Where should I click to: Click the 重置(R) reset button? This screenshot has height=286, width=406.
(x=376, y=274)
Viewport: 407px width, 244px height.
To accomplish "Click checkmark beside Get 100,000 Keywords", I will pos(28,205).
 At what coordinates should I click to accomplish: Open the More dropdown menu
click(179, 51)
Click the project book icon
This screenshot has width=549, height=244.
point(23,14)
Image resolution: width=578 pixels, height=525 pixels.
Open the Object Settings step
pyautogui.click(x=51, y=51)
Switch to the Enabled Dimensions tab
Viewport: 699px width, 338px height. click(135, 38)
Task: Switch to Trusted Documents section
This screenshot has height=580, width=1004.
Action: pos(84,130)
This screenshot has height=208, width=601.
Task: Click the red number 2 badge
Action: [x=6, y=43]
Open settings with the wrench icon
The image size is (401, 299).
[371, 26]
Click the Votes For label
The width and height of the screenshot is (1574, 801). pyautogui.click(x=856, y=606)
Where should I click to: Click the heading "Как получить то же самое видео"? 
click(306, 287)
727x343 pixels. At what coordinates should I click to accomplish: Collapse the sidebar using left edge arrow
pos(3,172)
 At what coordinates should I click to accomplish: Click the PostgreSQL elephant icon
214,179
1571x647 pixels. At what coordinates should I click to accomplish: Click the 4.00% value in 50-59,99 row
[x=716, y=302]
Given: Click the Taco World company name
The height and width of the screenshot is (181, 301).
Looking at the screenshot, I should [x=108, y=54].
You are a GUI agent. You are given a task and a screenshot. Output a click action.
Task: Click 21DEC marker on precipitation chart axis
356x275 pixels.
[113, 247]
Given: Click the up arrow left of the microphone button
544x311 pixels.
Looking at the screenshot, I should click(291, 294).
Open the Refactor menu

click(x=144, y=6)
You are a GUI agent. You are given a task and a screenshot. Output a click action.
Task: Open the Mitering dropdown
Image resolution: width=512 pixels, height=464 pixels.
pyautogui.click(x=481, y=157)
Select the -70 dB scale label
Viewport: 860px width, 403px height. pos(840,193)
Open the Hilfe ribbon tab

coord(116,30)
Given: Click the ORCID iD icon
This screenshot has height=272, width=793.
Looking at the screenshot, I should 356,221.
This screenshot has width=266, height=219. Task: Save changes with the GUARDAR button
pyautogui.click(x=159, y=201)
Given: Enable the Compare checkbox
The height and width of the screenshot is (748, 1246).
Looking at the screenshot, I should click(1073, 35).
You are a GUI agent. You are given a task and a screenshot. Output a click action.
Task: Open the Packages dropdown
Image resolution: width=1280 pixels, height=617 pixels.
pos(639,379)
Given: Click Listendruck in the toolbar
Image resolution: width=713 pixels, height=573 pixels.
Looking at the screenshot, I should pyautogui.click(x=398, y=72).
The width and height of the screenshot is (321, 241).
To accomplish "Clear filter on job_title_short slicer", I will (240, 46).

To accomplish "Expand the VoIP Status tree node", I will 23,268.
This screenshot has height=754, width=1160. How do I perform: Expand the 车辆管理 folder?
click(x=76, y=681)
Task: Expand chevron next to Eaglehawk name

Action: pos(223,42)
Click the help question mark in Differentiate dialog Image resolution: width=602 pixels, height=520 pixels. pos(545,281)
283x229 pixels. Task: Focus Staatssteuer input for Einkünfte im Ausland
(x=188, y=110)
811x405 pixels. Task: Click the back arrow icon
· · · ·
Task details
All of the data above must be repeated exactly.

Result of this task
Where should I click to: Click the 重置(R) reset button? This screenshot has height=286, width=406.
(x=376, y=274)
Viewport: 407px width, 244px height.
To accomplish "Click checkmark beside Get 100,000 Keywords", I will pos(28,205).
 At what coordinates should I click to accomplish: Open the More dropdown menu
click(179, 51)
Click the project book icon
This screenshot has width=549, height=244.
point(23,14)
Image resolution: width=578 pixels, height=525 pixels.
Open the Object Settings step
pyautogui.click(x=51, y=51)
Switch to the Enabled Dimensions tab
Viewport: 699px width, 338px height. click(135, 38)
Task: Switch to Trusted Documents section
This screenshot has height=580, width=1004.
Action: pos(84,130)
This screenshot has height=208, width=601.
Task: Click the red number 2 badge
Action: [x=6, y=43]
Open settings with the wrench icon
The image size is (401, 299).
[371, 26]
Click the Votes For label
The width and height of the screenshot is (1574, 801). pyautogui.click(x=856, y=606)
Where should I click to: Click the heading "Как получить то же самое видео"? 
click(306, 287)
727x343 pixels. At what coordinates should I click to accomplish: Collapse the sidebar using left edge arrow
pos(3,172)
 At what coordinates should I click to accomplish: Click the PostgreSQL elephant icon
214,179
1571x647 pixels. At what coordinates should I click to accomplish: Click the 4.00% value in 50-59,99 row
[x=716, y=302]
Given: Click the Taco World company name
The height and width of the screenshot is (181, 301).
Looking at the screenshot, I should [x=108, y=54].
You are a GUI agent. You are given a task and a screenshot. Output a click action.
Task: Click 21DEC marker on precipitation chart axis
356x275 pixels.
[113, 247]
Given: Click the up arrow left of the microphone button
544x311 pixels.
Looking at the screenshot, I should click(291, 294).
Open the Refactor menu

click(x=144, y=6)
You are a GUI agent. You are given a task and a screenshot. Output a click action.
Task: Open the Mitering dropdown
Image resolution: width=512 pixels, height=464 pixels.
pyautogui.click(x=481, y=157)
Select the -70 dB scale label
Viewport: 860px width, 403px height. pos(840,193)
Open the Hilfe ribbon tab

coord(116,30)
Given: Click the ORCID iD icon
This screenshot has height=272, width=793.
Looking at the screenshot, I should 356,221.
This screenshot has width=266, height=219. Task: Save changes with the GUARDAR button
pyautogui.click(x=159, y=201)
Given: Enable the Compare checkbox
The height and width of the screenshot is (748, 1246).
Looking at the screenshot, I should click(1073, 35).
You are a GUI agent. You are given a task and a screenshot. Output a click action.
Task: Open the Packages dropdown
Image resolution: width=1280 pixels, height=617 pixels.
pos(639,379)
Given: Click Listendruck in the toolbar
Image resolution: width=713 pixels, height=573 pixels.
Looking at the screenshot, I should pyautogui.click(x=398, y=72).
The width and height of the screenshot is (321, 241).
To accomplish "Clear filter on job_title_short slicer", I will (240, 46).

To accomplish "Expand the VoIP Status tree node", I will 23,268.
This screenshot has height=754, width=1160. How do I perform: Expand the 车辆管理 folder?
click(x=76, y=681)
Task: Expand chevron next to Eaglehawk name

Action: pos(223,42)
Click the help question mark in Differentiate dialog Image resolution: width=602 pixels, height=520 pixels. pos(545,281)
283x229 pixels. Task: Focus Staatssteuer input for Einkünfte im Ausland
(x=188, y=110)
811x405 pixels. Task: Click the back arrow icon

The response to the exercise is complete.